There is a lot of myth about the Founding Fathers. Did you know that our Founding Fathers imposed rather strong laws upon corporations? In fact, these laws continued, and were added to for nearly the first 100 years of our Republic.
When American colonists declared independence from England in 1776, they also freed themselves from control by English corporations that extracted their wealth and dominated trade. After fighting a revolution to end this exploitation, our country’s founders retained a healthy fear of corporate power and wisely limited corporations exclusively to a business role. Corporations were forbidden from attempting to influence elections, public policy, and other realms of civic society.

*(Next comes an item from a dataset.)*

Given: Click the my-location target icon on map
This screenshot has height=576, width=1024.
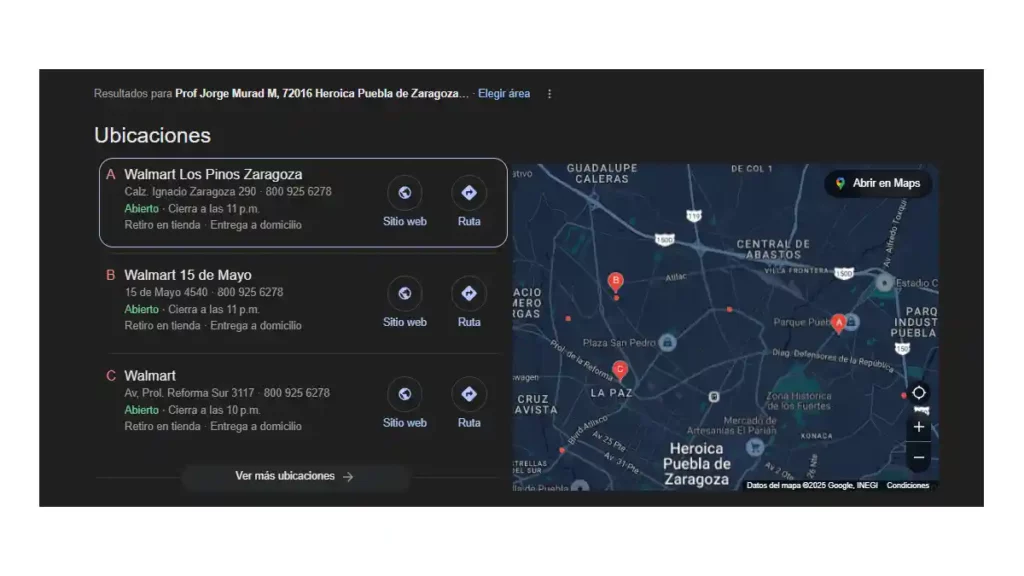Looking at the screenshot, I should pos(919,392).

Initially, the privilege of incorporation was granted selectively to enable activities that benefited the public, such as construction of roads or canals. Here's an example of the kinds of laws that were on the books:
◾Corporate charters (licenses to exist) were granted for a limited time and could be revoked promptly for violating laws.
◾Corporations could engage only in activities necessary to fulfill their chartered purpose.
◾Corporations could not own stock in other corporations nor own any property that was not essential to fulfilling their chartered purpose.
◾Corporations were often terminated if they exceeded their authority or caused public harm.
◾Owners and managers were responsible for criminal acts committed on the job.
◾Corporations could not make any political or charitable contributions nor spend money to influence law-making.
Individual states regulated corporations even further.
For 100 years after the American Revolution, legislators maintained tight controll of the corporate chartering process. Because of widespread public opposition, early legislators granted very few corporate charters, and only after debate. Citizens governed corporations by detailing operating conditions not just in charters but also in state constitutions and state laws. Incorporated businesses were prohibited from taking any action that legislators did not specifically allow.
If these very same laws were to be proposed today, after the establishment of Corporate Personhood (which is one of the worst rulings in American history), everyone would be accusing the those proposing such measures of being for big government. They'd be screaming against government regulation, growth of government power, and labeling people supporting the measures "Socialist". This libertarian myth about our Founding Fathers and our early history is nothing but that, a myth.
One of the most severe blows to government authority over corporations arose out of the 1886 Supreme Court case of Santa Clara County v. Southern Pacific Railroad. Though the court did not make a ruling on the question of “corporate personhood,” thanks to misleading notes of a clerk, the decision subsequently was used as precedent to hold that a corporation was a “natural person.” This story was detailed in “The Theft of Human Rights,” a chapter in Thom Hartmann’s recommended book Unequal Protection.
From that point on, the 14th Amendment (enacted to protect rights of freed slaves) was used routinely to grant corporations constitutional “personhood.” Justices have since struck down hundreds of local, state and federal laws enacted to protect people from corporate harm based on this illegitimate premise. Armed with these “rights,” corporations increased control over resources, jobs, commerce, politicians, even judges and the law.
In actuality, those of us who are for limiting corporate power and regulating corporations are only following after the spirit of our Founding Fathers.